Despotic leaders abuse pandemic to silence critical voices
Please, please, sorry, NTV please ... I am sorry …,” pleaded Geoffrey Twesigye, a journalist with NTV Uganda, as armed military policemen chased him down and beat him and at least 10 other journalists in Kampala, Uganda’s capital.
The journalists were attempting to cover the presentation of a petition to the UN office of the high commissioner for human rights on February 17 concerning opposition politician Robert Kyagulanyi, popularly known as Bobi Wine. A Kampala police spokesperson described the gathering as an illegal assembly that violated the government’s Covid-19 guidelines.
Even before Covid-19 many African governments barely tolerated free speech or media freedom, basic pillars of freedom of expression. Authoritarian leaders have exploited measures to limit the spread of the virus to shut down critical and independent voices including activists, journalists, media outlets and opposition politicians.
International human rights law permits measures that could curtail certain rights in a public health crisis so long as they are provided for by law, are necessary and proportional to the threat, and are imposed without discrimination. Yet a number of African governments have enacted measures that go beyond human rights law restrictions. Countries with historically abusive security forces have interpreted these powers as permission for unlawful mass arrests, beatings and excessive use of force, including tear gas, water cannons, rubber bullets, and in some cases live bullets, to disperse people.
DOUBLE STANDARDS
Authorities in Somalia and Rwanda have arrested, beaten and detained journalists, bloggers and others for criticising government responses to the pandemic and reporting citizens’ complaints. In Guinea, opposition politicians complained that ruling party events went ahead while opposition-led gatherings and protests were disallowed.
Similar complaints of double standards were raised in Uganda during campaigning before the January 14 national elections.

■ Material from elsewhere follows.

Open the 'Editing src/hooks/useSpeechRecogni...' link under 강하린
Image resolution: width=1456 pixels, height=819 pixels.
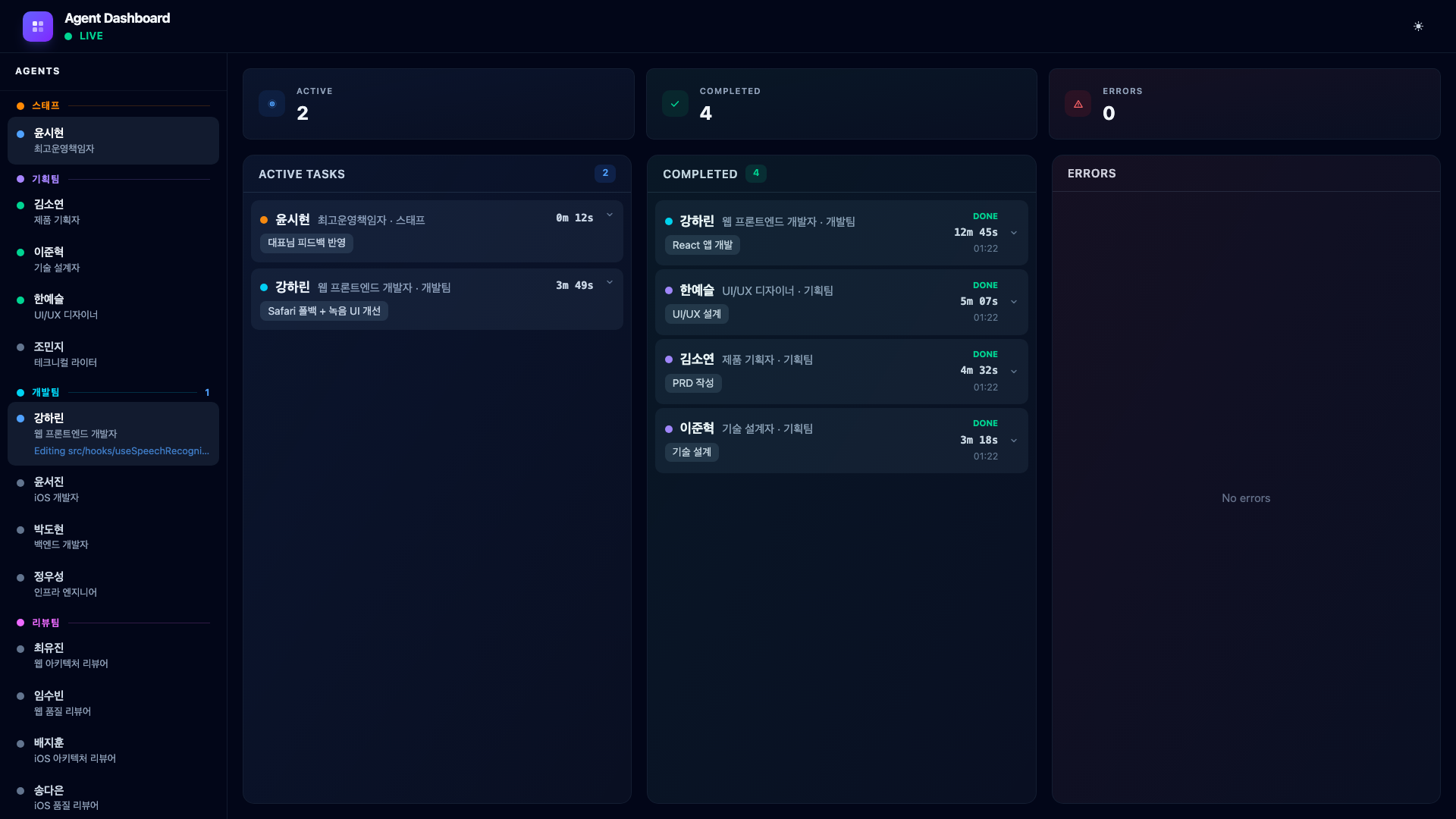[x=121, y=450]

Security forces cited alleged violations of Covid-19 regulations as reasons for forcibly breaking up peaceful rallies of opposition presidential candidates, Kyagulanyi of the National Unity Platform and Patrick Oboi Amuriat of the Forum for Democratic Change party. Police arrested and detained both candidates and their supporters and shot and killed at least 54 and injured 45 supporters protesting against Kyagulanyi’s detention.
Africa has the world’s lowest internet penetration, but social media has also become a battleground for free expression. That mobilising and organising street protests often starts online is clearly not lost on Africa’s repressive governments.
One of the most egregious cases was in Tanzania. On July 7 the authorities suspended the licence of Kwanza online TV for 11 months for posting on its platform a US embassy advisory about Tanzania’s Covid-19 status. The government had passed new regulations that month prohibiting sharing online content on “the outbreak of a deadly or contagious disease” and about planning demonstrations and protests.
ANSWERED PRAYERS
Despite reports of coronavirus infections and deaths — including of Seif Sharif Hamad, first vice-president of Zanzibar on February 17 — the country’s leadership only admitted two days later that the disease existed. This was a shift after months of insisting, as the president did in June, that because of answered prayers the country was free of the virus.
Elsewhere on the continent anticorruption activists and journalists who challenge government use of donated or borrowed funds to tackle Covid-19 and ensuing economic challenges have not been spared similar violent crackdowns.
In August, Kenyan police fired tear gas and arrested 12 activists for protesting against an alleged lack of transparency in the management of Covid-19 funds. A Kenyan court ordered the National Media Group to take down the story that triggered the protest. The journalist who wrote it, Dennis Okari, allegedly went into hiding after he was named in a libel case against the group.
Authorities in Zimbabwe arrested, detained and charged with “inciting violence” anticorruption activists Hopewell Chin’ono and Jacob Ngarivhume on July 20 for exposing corruption in the award of Covid-19 related contracts and calling for protests. Security forces arbitrarily arrested, detained and tortured more than 60 people who participated, or their family members.
If Africa’s impressive human rights laws are not to remain empty words devoid of authority, leadership at regional and national levels need to step up efforts to increase the cost to repressive governments of flagrant violations, including by publicly sanctioning abusive members of security forces. Twesigye, and others who have been denied their rights, deserve at least that much.